* **What is expected**
Output the lines below word for word, starting with the first line and ending with the line that contains "Screen dimensions: 260x203", both included. Leave the pictures out.

* **Lines on finding words and elements**
START

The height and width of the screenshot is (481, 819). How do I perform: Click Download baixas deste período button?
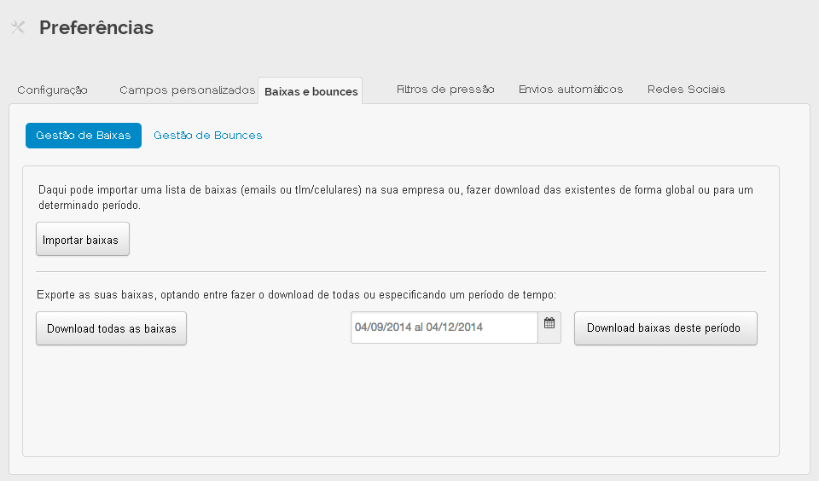point(665,328)
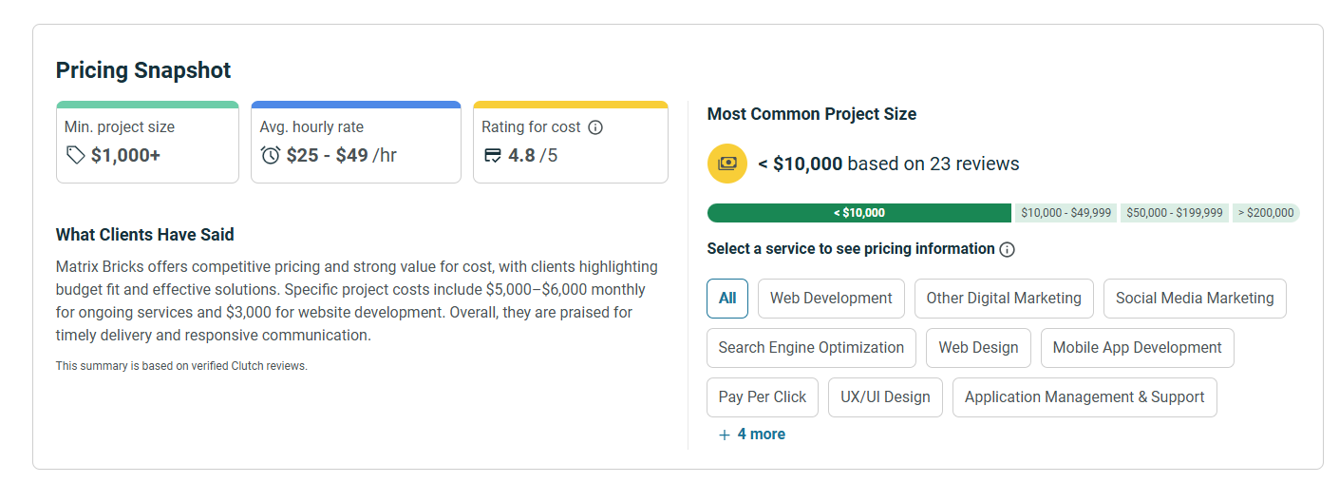
Task: Click the clock icon next to hourly rate
Action: [271, 155]
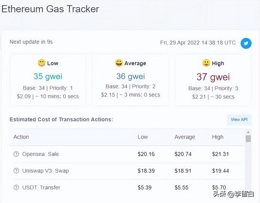Open help icon beside USDT: Transfer
Screen dimensions: 260x203
[x=16, y=188]
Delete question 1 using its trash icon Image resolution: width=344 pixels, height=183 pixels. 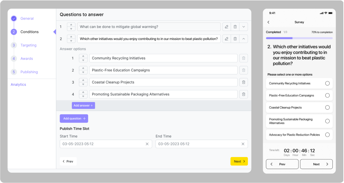(235, 27)
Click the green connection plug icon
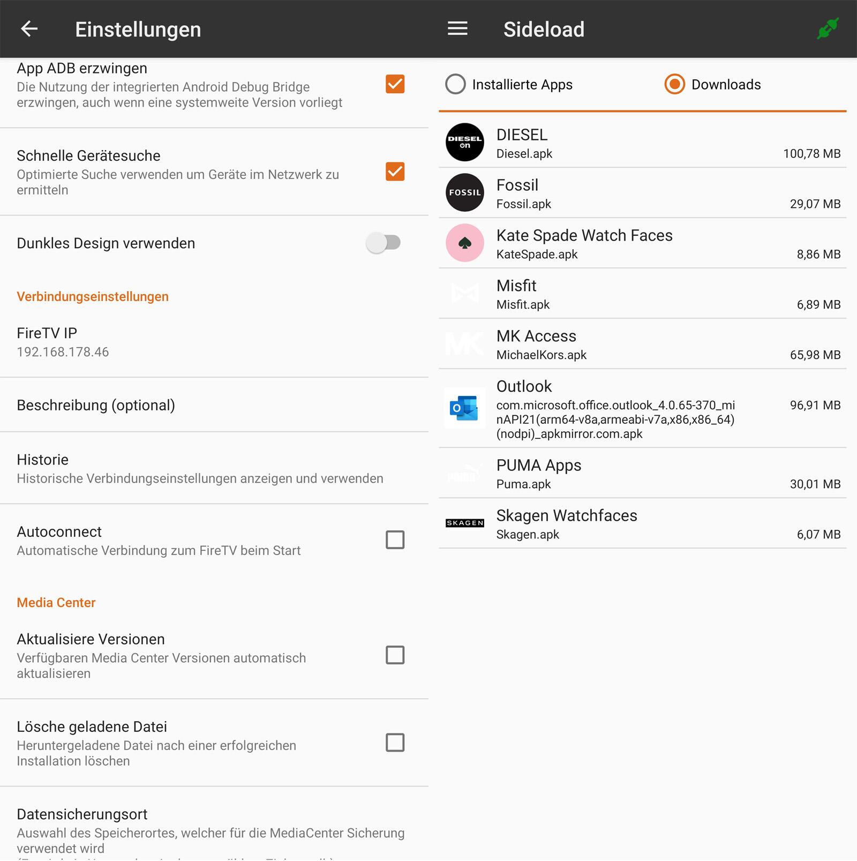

END

* **Result for this task**
The height and width of the screenshot is (481, 819). How do I perform: Click Download baixas deste período button?
point(665,328)
Task: Click the clock icon next to hourly rate
Action: [271, 155]
Open help icon beside USDT: Transfer
Screen dimensions: 260x203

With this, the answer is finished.